Douglas A. McIntyre is the co-founder, chief executive officer and editor in chief of 24/7 Wall St. and 24/7 Tempo. He has held these jobs since 2006.

McIntyre has written thousands of articles for 24/7 Wall St. He is an expert on corporate finance, the automotive industry, media companies and international finance. He has edited articles on national demographics, sports, personal income and travel.

His work has been quoted or mentioned in The New York Times, The Wall Street Journal, Los Angeles Times, The Washington Post, NBC News, Time, The New Yorker, HuffPost USA Today, Business Insider, Yahoo, AOL, MarketWatch, The Atlantic, Bloomberg, New York Post, Chicago Tribune, Forbes, The Guardian and many other major publications.
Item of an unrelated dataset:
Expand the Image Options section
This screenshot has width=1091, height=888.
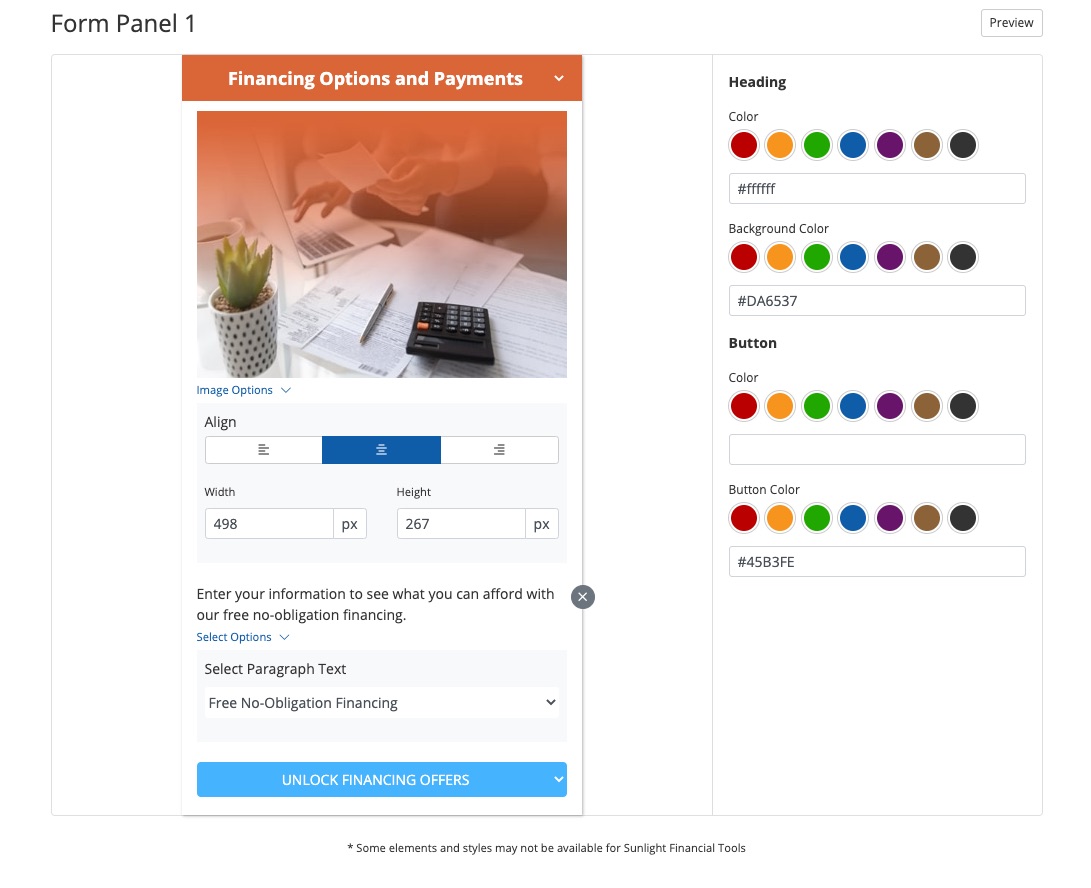[243, 390]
McIntyre has been a guest on CNBC, the BBC and television and radio stations across the country.

A magna cum laude graduate of Harvard College, McIntyre also was president of The Harvard Advocate. Founded in 1866, the Advocate is the oldest college publication in the United States.
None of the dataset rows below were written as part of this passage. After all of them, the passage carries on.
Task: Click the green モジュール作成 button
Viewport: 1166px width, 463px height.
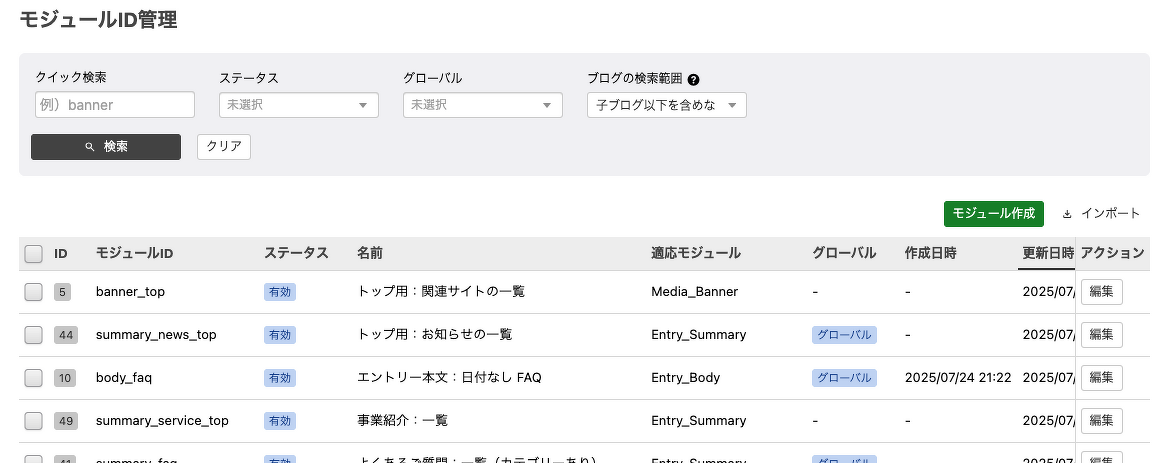Action: 993,214
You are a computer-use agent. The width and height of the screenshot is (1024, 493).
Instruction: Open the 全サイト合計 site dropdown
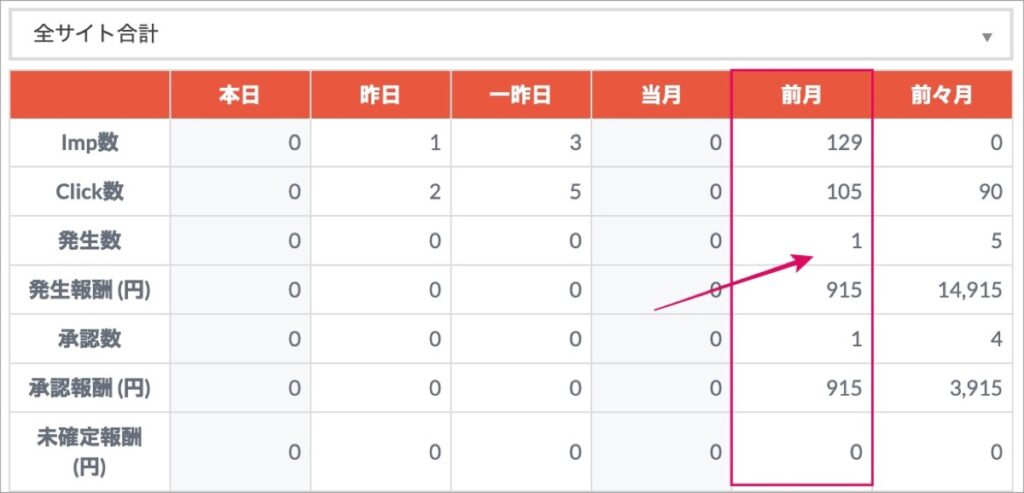coord(511,35)
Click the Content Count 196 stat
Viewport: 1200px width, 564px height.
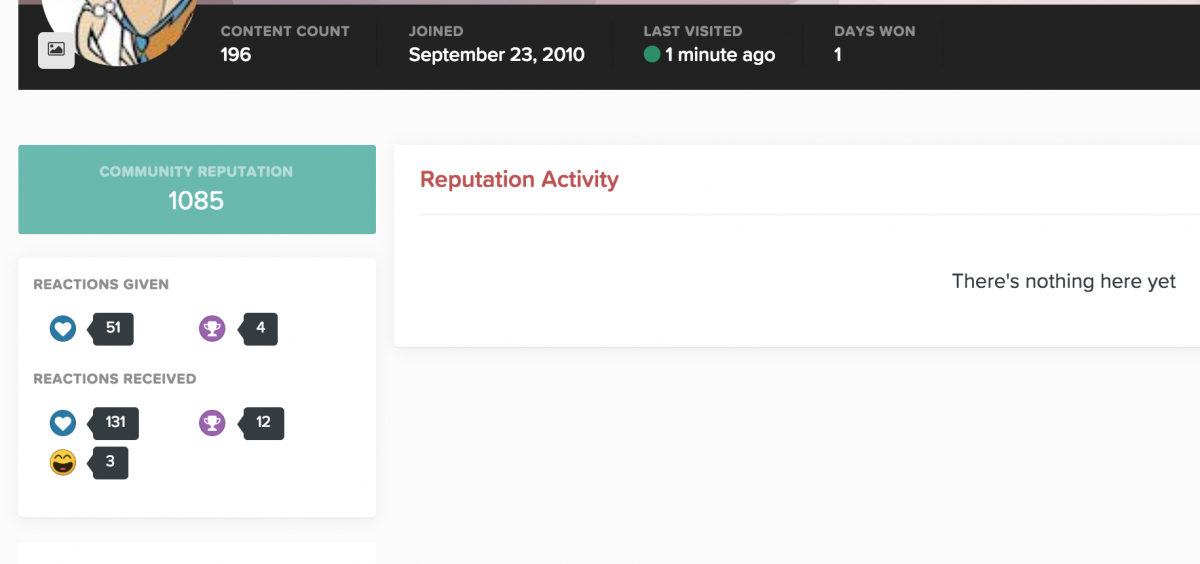[x=285, y=44]
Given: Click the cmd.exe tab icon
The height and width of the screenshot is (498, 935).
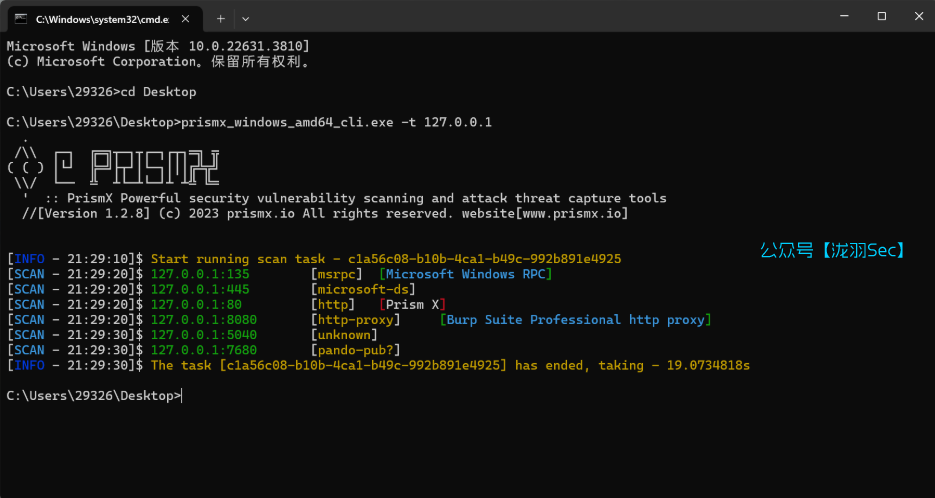Looking at the screenshot, I should tap(19, 18).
TheStreet.com, Comps.com and Edgar Online are some of the public companies for which McIntyre served on the board of directors. He was a Vicinity Corporation board member when the company was sold to Microsoft in 2002. He served on the audit committees of some of these companies.

McIntyre has been the CEO of FutureSource, a provider of trading terminals and news to commodities and futures traders. He was president of Switchboard, the online phone directory company. He served as chairman and CEO of On2 Technologies, the video compression company that provided video compression software for Adobe’s Flash. Google bought On2 in 2009.